[Questions]
1) In the passage on information overload, how many subscribers does The Week have now?
2) Retype the part of the passage on information overload starting with "The quick fix" and going on through "turned, choices made.".

[Passage provided]
There shallow draughts intoxicate the brain
And drinking largely sobers us again''.

Given that the Pierian spring is now poured unremittingly over our heads 24 hours a day, there are two cures for information overload: one immediate and practical, the other touching on a trouble so deep that it will take longer.

The quick fix is obvious: erect filters. This takes determination. Zoologically, we are programmed to be distracted by everything. A wildebeest would not last long if it were too busy eating to notice the fresh lion-droppings round the waterhole. We instinctively swivel to every stimulus, but this must stop. Blind eyes must be cultivated, pages turned, choices made.

In the business world, growing services provide business people with terse one-page newsletters on selected themes. Internet servers offer ever more sophisticated search facilities (though a correspondent of this paper claims to have been looking for ``zen'' and got alt.sex.seniorcitizens. That's his story and he's sticking to it). Businesses should make a priority of setting up filtering systems, and discourage e-mail abuse. For the rest of us, it is notable that the publishing success of the year is The Week, a 30-page digest of British and foreign media done with wit, a genius for précis and such comforting headings as ``Boring but important''. In a year it has come from a garage office and 1,000 subscribers to more than 10,000. It provides a fine security blanket for those who get anxious about missing things.

[Exercise data]

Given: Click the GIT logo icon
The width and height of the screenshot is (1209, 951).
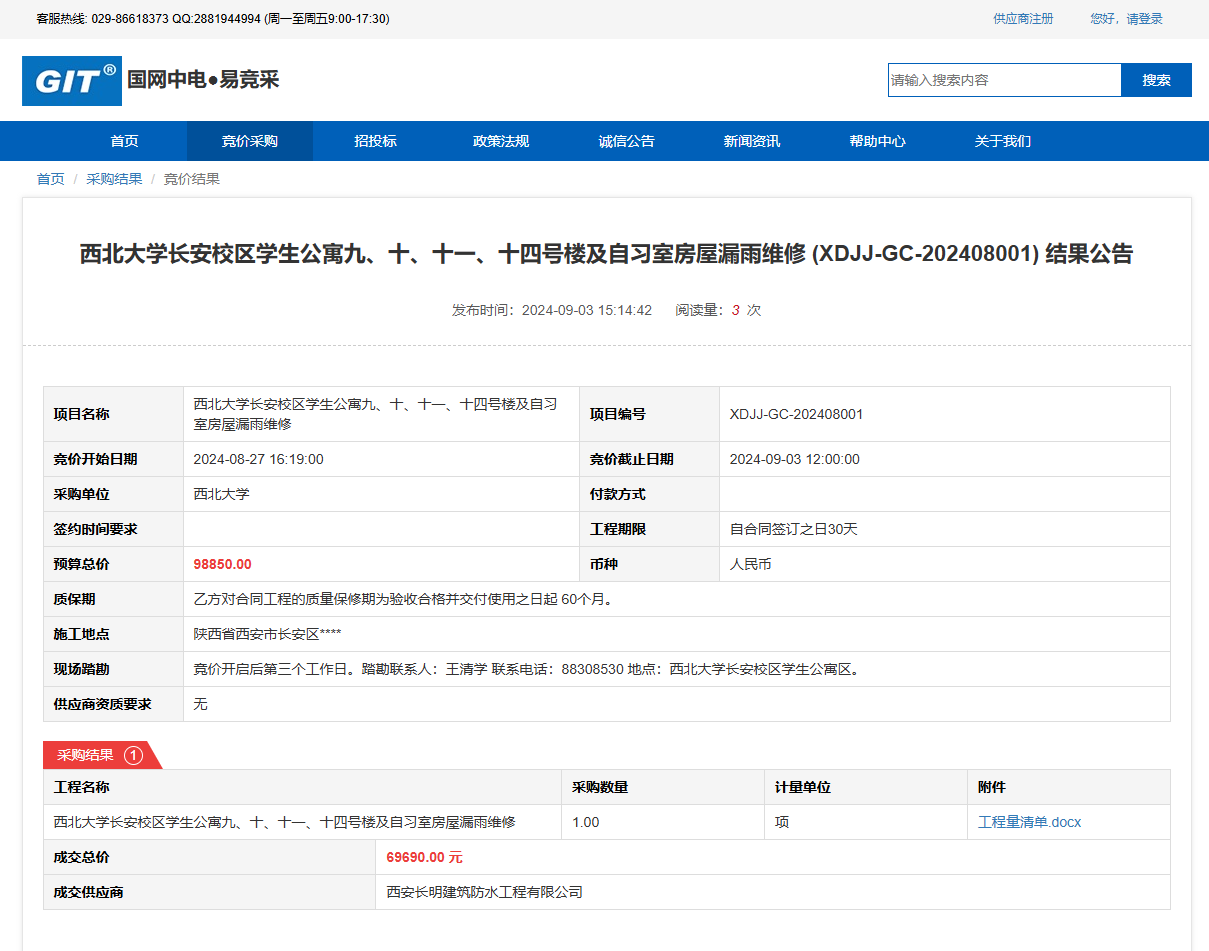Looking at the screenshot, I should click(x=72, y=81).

---

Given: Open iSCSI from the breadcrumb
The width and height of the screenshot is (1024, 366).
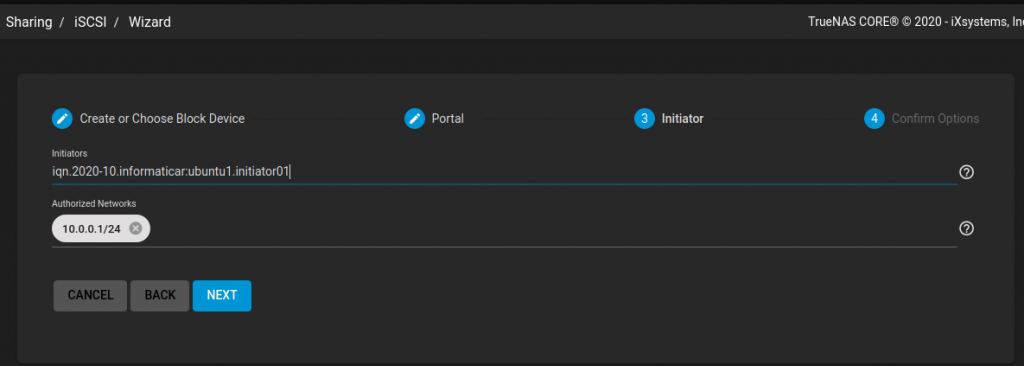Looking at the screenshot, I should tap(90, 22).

---

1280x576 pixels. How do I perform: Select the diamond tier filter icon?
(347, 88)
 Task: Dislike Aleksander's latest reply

[Task-by-task answers]
1) More than 10,000.

2)
The quick fix is obvious: erect filters. This takes determination. Zoologically, we are programmed to be distracted by everything. A wildebeest would not last long if it were too busy eating to notice the fresh lion-droppings round the waterhole. We instinctively swivel to every stimulus, but this must stop. Blind eyes must be cultivated, pages turned, choices made.